Quando eu entrei no exército, o sargento me perguntou se eu queria ficar lá ou não, respondi: “Não importa. Se eu ficar aqui, tenho um problema por um ano. Se eu não ficar, também porque preciso de um emprego. Ele disse: “Tá bom, você fica”. Então, fiquei lá por um ano, fiz um curso para tocar corneta.
A quem é direcionado o filme? Aos jovens que nunca ouviram sobre Marighella, aos adultos que tenham vivido a época?
Seu Jorge: A imagem de Marighella é de resistência, que é uma febre agora, a febre da resistência. Nunca tivemos uma mudança como agora. O Brasil está mudando em termos democráticos, ele escolheu e votou por isso. Precisamos de respeito e é muito urgente perguntar o que acontece com o Brasil agora. É o começo de um novo governo, de um novo sistema? Eu acho que o filme fala sobre resistência, e pretende dar voz a pessoas que precisam disso agora.
Como você se preparou para o papel? Conversou com sobreviventes do grupo de Marighella?
Seu Jorge: Nós tivemos muito trabalho, especialmente no meu caso. Eu tive um mês para me preparar para esse papel. Eu não fui a primeira opção do Wagner. Eles testaram outras pessoas, e depois ele falou comigo quando eu estava em Los Angeles. Eu moro em Hollywood e ele bateu na minha porta dizendo que me queria para o papel.
Eu tinha apenas trinta dias para me preparar e dez dias com uma moça especial chamada Fátima Toledo. Ela tinha outros trabalhos para começar e só poderia trabalhar comigo durante oito dias. Eu estava gravando um filme no Brooklyn e não podia nem tirar fotos na época por causa do contrato.
Conversei com a produção e disse que Wagner Moura precisava de mim e eles disseram que eu estaria livre a partir de outubro. Passei oito dias com a Fátima Toledo e nós trabalhamos duro. Mas eu conversei com os sobreviventes e com o escritor do livro, Mário Magalhães. Ele trabalhou muito com o Wagner para construir o meu papel e todos os atores me ajudaram bastante.
Eu me coloquei nas mãos do Wagner. Ele me instruiu a tudo que ele queria ver na tela. Eu não peguei muito do Marighella fisicamente. Existem fotos, gravações, mas eu preferi escutar mais o Wagner e os sobreviventes. Eu tentei olhar para os meus parceiros à minha volta e encontrar um jeito de contarmos essa história. Eu trouxe algo meu para ele, mas escutei o Wagner o tempo todo.
O que você espera da reação do público quando esse filme estrear no Brasil?
Seu Jorge: Eu acho que vai ser um grande sucesso, principalmente porque tem muita informação, para muitas pessoas que não o conheciam.

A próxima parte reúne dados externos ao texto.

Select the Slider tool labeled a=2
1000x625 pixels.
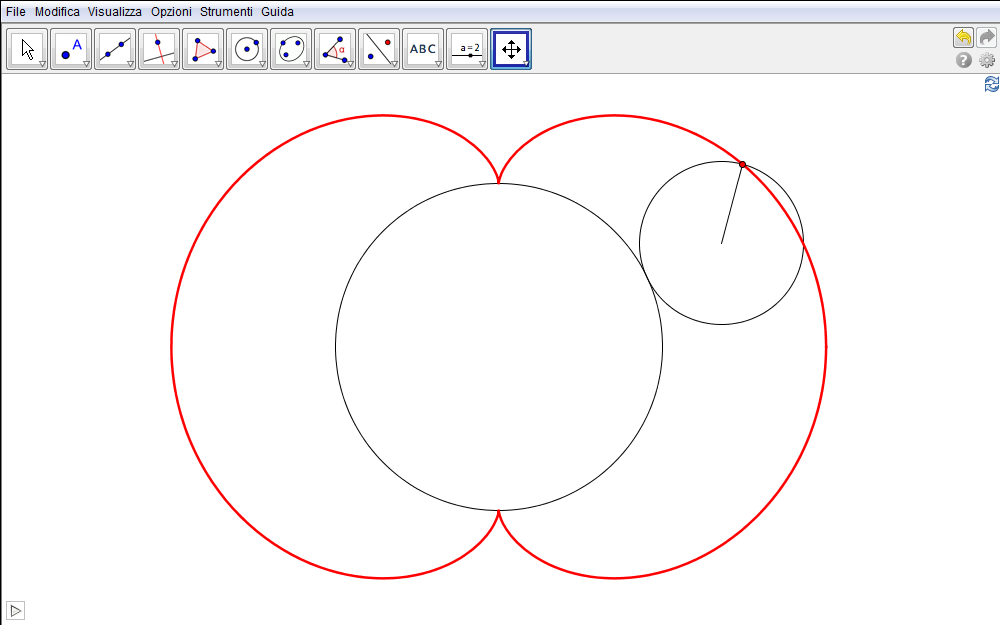pos(467,49)
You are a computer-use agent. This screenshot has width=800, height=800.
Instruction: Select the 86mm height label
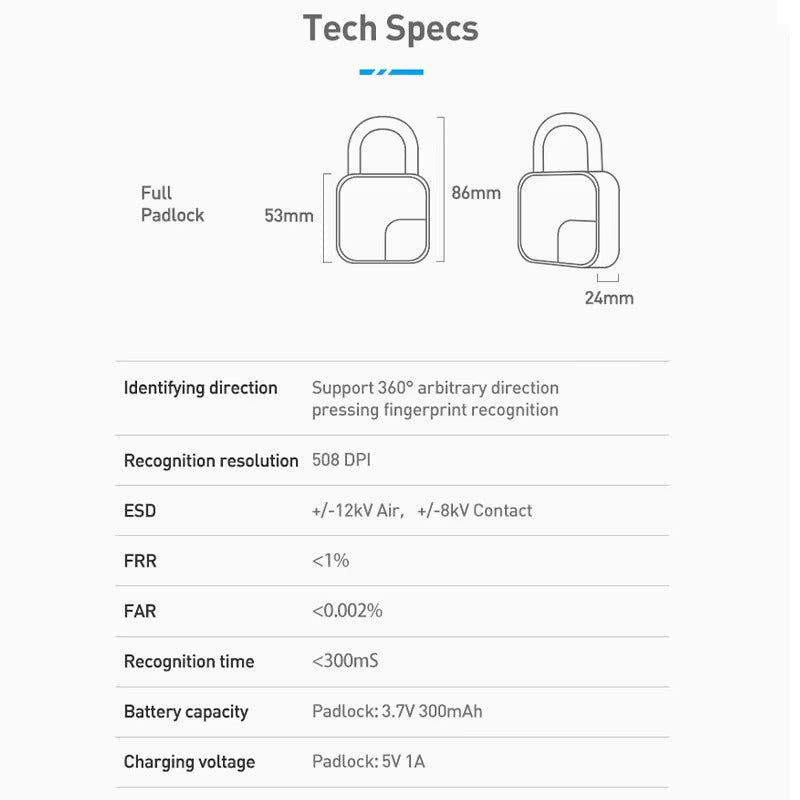coord(476,193)
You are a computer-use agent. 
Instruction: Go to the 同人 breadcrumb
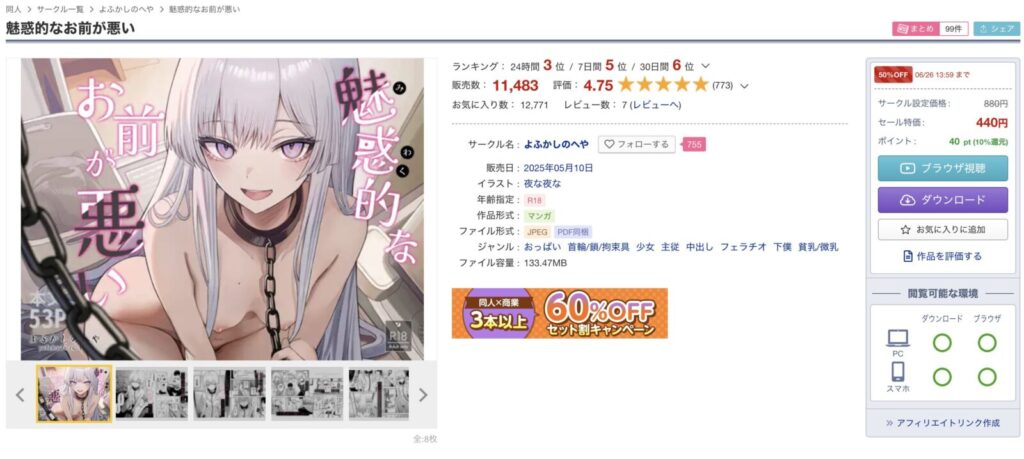pos(13,9)
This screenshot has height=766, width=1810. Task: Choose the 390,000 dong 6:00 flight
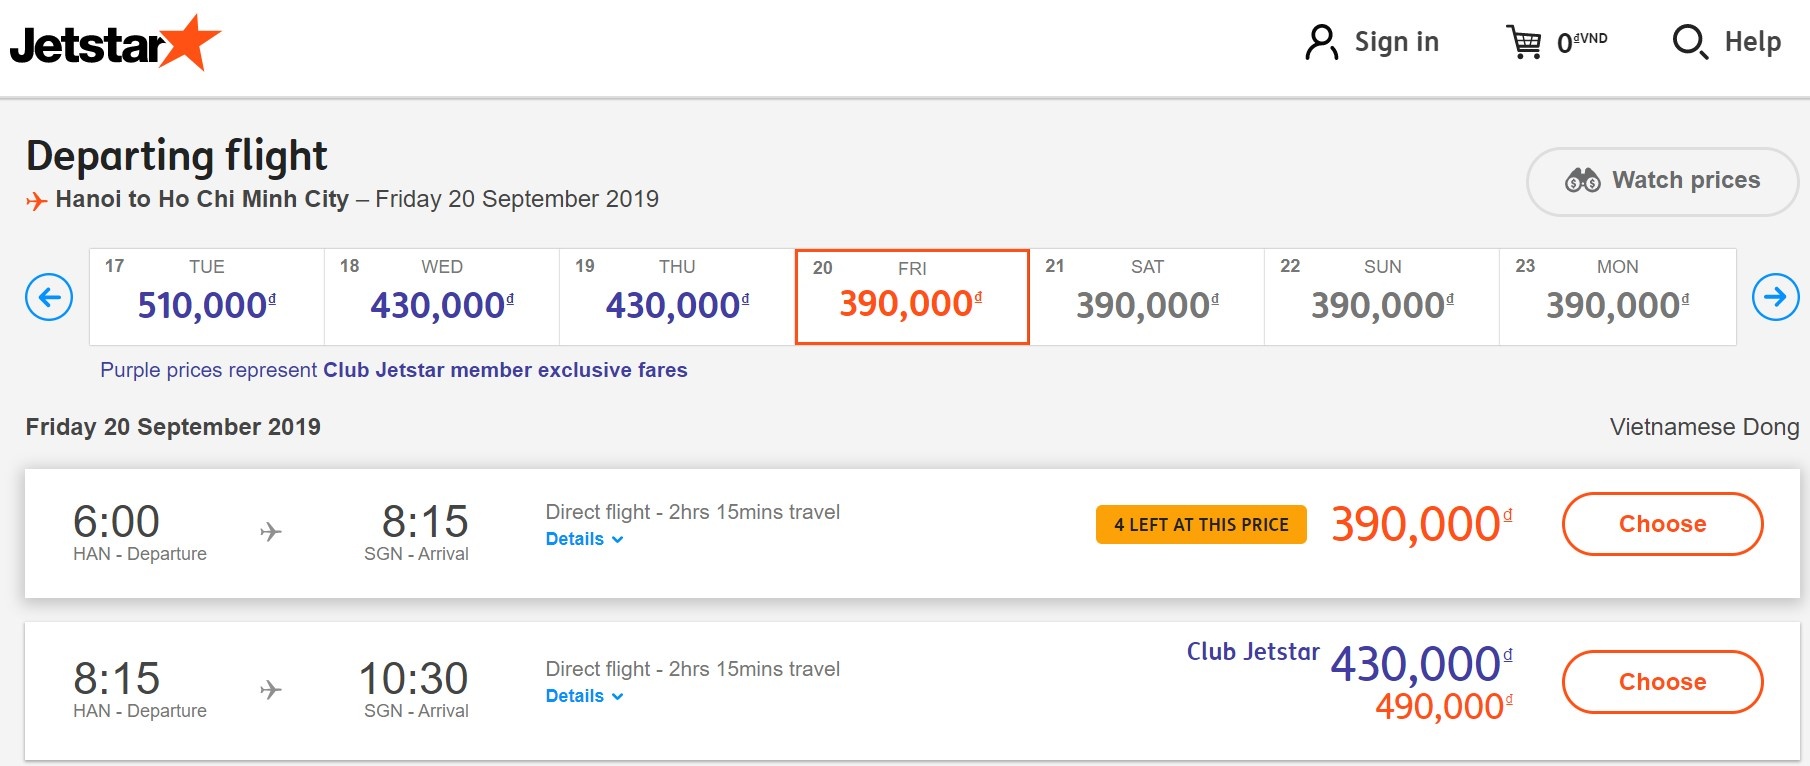click(x=1662, y=523)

Esse filme pode ajudar as pessoas a terem interesse nele, a ler sobre ele e sua biografia. Wagner achou um jeito de falar sobre a época e o sistema, mas, especialmente, sobre um poeta, engenheiro, compositor, que tem um estilo próprio. Ele não foi um sujeito comum. Acredito que Marighella possa se tornar um grande sucesso no Brasil.